Merck KGaA and its Merck Serono division announced today that the clarity1 phase III pivotal trial of its proprietary oral formulation of cladribine (cladribine tablets) met the two-year primary endpoint of clinical relapse rate reduction in patients with relapsing-remitting multiple sclerosis (MS).

The two cladribine tablet treatment groups of the study, assessing different dose regimens, demonstrated a statistically significant reduction in the annualised rate of relapses compared to placebo. Patients from the lower total dose group experienced a 58% relative reduction in annualised relapse rates with respect to placebo.

Patients from the higher total dose group experienced a 55% relative reduction in annualised relapse rates with respect to placebo.

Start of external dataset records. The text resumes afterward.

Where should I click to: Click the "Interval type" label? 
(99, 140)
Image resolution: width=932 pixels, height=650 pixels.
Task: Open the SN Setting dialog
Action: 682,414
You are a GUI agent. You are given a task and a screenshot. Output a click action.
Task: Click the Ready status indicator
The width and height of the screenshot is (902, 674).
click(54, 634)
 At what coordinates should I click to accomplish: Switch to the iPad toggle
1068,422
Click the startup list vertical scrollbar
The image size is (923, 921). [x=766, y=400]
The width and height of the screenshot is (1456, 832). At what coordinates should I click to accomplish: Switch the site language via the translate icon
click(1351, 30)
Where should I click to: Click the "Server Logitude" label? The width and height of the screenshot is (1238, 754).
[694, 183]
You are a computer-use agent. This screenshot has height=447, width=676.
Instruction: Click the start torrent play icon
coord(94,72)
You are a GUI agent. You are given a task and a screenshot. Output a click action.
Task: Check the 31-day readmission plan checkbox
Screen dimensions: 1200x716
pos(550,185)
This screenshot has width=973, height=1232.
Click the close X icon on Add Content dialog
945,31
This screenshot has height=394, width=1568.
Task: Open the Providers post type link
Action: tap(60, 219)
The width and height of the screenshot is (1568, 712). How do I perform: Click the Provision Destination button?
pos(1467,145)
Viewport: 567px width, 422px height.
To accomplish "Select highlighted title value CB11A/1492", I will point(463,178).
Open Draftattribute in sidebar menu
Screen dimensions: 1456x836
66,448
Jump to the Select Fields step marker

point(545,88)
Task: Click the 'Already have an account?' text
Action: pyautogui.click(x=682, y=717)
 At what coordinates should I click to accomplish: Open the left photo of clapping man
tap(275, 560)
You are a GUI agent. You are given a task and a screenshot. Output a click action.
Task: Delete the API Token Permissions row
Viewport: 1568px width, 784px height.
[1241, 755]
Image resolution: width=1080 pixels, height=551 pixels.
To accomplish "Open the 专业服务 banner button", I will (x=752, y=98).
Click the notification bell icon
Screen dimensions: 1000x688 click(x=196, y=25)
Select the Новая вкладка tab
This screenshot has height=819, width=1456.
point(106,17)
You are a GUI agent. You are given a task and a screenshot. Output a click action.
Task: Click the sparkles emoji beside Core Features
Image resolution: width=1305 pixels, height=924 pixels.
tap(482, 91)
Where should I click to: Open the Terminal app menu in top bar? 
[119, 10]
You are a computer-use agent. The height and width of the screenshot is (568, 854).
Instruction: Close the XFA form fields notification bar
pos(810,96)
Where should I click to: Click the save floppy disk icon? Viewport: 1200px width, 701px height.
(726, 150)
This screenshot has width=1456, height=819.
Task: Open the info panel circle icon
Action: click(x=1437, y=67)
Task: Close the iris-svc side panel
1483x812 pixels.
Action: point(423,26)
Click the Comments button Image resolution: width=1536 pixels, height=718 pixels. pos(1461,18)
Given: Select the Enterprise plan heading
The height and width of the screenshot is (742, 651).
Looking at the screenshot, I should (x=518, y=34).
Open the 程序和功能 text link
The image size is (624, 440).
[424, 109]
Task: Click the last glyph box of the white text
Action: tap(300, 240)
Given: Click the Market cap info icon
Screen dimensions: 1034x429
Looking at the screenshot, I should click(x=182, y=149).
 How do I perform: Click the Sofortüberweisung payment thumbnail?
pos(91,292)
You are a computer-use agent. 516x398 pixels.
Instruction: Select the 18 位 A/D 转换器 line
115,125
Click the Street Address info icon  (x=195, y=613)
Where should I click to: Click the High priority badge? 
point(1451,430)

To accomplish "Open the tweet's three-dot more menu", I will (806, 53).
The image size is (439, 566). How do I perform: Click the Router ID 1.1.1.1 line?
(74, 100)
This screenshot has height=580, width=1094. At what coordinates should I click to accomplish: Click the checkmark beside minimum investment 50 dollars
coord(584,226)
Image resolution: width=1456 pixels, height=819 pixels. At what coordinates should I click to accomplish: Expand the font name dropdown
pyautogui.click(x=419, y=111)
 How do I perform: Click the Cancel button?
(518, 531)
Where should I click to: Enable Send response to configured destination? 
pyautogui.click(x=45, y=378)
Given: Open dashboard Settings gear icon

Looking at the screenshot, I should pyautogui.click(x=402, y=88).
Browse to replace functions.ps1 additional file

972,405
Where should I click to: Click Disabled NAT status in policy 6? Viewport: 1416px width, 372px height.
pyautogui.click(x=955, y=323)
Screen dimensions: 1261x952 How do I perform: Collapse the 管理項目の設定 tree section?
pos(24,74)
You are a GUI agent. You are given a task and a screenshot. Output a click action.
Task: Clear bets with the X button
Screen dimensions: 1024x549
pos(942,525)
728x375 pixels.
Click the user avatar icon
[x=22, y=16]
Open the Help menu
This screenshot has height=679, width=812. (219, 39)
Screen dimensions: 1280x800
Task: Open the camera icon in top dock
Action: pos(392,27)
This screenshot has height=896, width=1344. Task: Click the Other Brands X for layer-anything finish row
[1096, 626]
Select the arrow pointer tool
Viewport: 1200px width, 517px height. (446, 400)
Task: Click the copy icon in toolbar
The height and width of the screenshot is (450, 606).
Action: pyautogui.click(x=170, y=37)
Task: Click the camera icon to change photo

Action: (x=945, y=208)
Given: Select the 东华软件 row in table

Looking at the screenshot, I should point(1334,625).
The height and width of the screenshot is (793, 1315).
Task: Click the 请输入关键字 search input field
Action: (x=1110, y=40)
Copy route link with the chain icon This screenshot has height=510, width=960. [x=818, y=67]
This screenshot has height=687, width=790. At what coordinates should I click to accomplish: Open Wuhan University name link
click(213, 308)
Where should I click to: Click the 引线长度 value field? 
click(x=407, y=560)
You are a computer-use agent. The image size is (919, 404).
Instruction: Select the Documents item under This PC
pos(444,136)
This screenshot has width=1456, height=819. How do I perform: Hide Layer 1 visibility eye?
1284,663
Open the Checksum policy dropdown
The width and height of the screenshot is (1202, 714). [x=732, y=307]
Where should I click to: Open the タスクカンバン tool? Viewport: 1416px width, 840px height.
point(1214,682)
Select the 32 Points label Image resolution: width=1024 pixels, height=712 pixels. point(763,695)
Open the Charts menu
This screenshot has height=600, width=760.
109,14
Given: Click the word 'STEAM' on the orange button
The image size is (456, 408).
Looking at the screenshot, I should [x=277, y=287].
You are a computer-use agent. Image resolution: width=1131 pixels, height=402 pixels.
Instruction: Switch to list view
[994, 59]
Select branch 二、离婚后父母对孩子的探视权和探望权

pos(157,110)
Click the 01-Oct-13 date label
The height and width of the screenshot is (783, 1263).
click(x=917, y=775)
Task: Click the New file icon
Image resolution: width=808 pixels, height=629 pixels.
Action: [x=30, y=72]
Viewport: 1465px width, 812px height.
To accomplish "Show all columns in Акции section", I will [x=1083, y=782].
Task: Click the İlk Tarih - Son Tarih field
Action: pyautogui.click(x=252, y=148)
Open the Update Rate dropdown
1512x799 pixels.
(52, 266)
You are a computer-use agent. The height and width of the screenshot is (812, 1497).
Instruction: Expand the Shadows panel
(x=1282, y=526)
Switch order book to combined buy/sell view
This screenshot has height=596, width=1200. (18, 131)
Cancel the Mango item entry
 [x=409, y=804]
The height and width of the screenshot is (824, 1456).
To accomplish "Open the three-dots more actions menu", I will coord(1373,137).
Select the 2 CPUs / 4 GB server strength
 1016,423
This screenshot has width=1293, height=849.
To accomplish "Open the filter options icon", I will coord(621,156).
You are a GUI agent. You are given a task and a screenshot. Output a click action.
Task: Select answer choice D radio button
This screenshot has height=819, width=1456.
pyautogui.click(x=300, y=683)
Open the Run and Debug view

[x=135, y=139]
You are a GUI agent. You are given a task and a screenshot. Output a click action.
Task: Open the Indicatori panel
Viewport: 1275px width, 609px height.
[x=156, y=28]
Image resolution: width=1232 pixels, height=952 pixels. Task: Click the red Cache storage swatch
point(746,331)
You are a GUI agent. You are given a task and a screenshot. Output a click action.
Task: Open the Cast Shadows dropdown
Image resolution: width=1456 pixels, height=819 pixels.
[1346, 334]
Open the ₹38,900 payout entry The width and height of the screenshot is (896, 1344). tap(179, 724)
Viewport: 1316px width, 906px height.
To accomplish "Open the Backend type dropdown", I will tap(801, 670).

Overall, the frequencies of adverse events were low in the cladribine tablet treatment groups and were comparable to that observed in the placebo group. Lymphopenia, an expected event based on the presumed mechanism of action of cladribine, occurred more frequently in the cladribine tablet treatment groups. With the exception of lymphopenia, the most frequently reported adverse events in the three study groups were headaches and nasopharyngitis.

“We believe the clarity data mark an important milestone in the assessment of investigational oral treatments for multiple sclerosis and that cladribine tablets have the potential to make a real difference in the lives of patients,” said Elmar Schnee, executive board member with responsibility for the Pharmaceuticals business sector.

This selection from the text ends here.